Prep Time: 1 hour
Cook Time: 15-20 mins
- 1 pound beef tips
- 1/2 cup Italian Simmering Sauce
- Place the steak tips and Italian Simmering Sauce in a plastic zip-top bag. Close the bag and shake to coat meat in sauce. Let the steak tips marinate for at least 1 hour in the refrigerator.
- Remove the steak tips from the bag and reserve the marinade. Heat a grill or grill pan over high heat. Clean and grease the grill grates.
- Sear the meat on both sides, about 2 minutes per side. Turn the heat down to medium low and finish cooking the meat for 5 - 7 minutes on each side or until desired doneness is reached: 145 degrees F for medium.

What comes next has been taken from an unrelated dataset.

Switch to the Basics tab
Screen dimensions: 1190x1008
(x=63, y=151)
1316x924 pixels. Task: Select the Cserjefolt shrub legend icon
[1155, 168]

- Once the meat is done cooking, let it rest for 5 minutes before slicing. While the meat is cooking and cooling, take the remaining marinade and bring to a boil in a small sauce pan. Spoon marinade over the meat to enhance flavor.
- 120 Calories (kcal)
- 4.5 Fat (g)
- 1 Saturated Fat (g)
- 2 Carbohydrates (g)
- 2 Sugar (g)
- 17 Protein (g)
- 40 Cholesterol (mg)
- 85 Sodium (mg)
Beef has an abundance of nutrients like B-vitamins, zinc, iron and protein and comes in such a delicious package with relatively few calories. Among the many delicious benefits you get from enjoying lean beef, one of the most remarkable is its role in supporting health. Read more about beef and health.
Lean beef helps support a strong body by providing important nutrients to build and replenish muscles. Among all the muscles in your body, your heart is arguably the most important. Diet and exercise are the cornerstones for building a strong and healthy heart. A heart-healthy diet is one that includes an abundance of fruits, vegetables, whole grains, healthy fats and lean protein.
Studies show that eating lean beef, as part of a balanced diet, supports healthy blood pressure and blood lipids.A diet lower in sodium and higher in potassium and lean protein helps lower blood pressure. Beef is a leading source of potassium in the U.S. diet and is estimated to contribute only 1% of sodium intake. Research also shows that partially replacing carbohydrates in the diet with protein could be a useful strategy for the prevention of hypertension and cardiovascular disease.7
Despite misconceptions to the contrary, beef contributes 10 percent or less of saturated fat and total fat in the American diet. Approximately one-third of beef’s saturated fat is stearic acid, the same fat recognized as beneficial in chocolate for its neutral effect on blood cholesterol levels. Beef is also a primary source of monounsaturated fat in the diet, the same type of healthy fat found in avocados and olive oil. With this in mind, it isn’t surprising that a number of clinical studies consistently demonstrate that consuming 4-5.5 ounces of lean beef as part of a heart-healthy diet, even daily, can contribute to overall healthful dietary patterns and improved markers for health.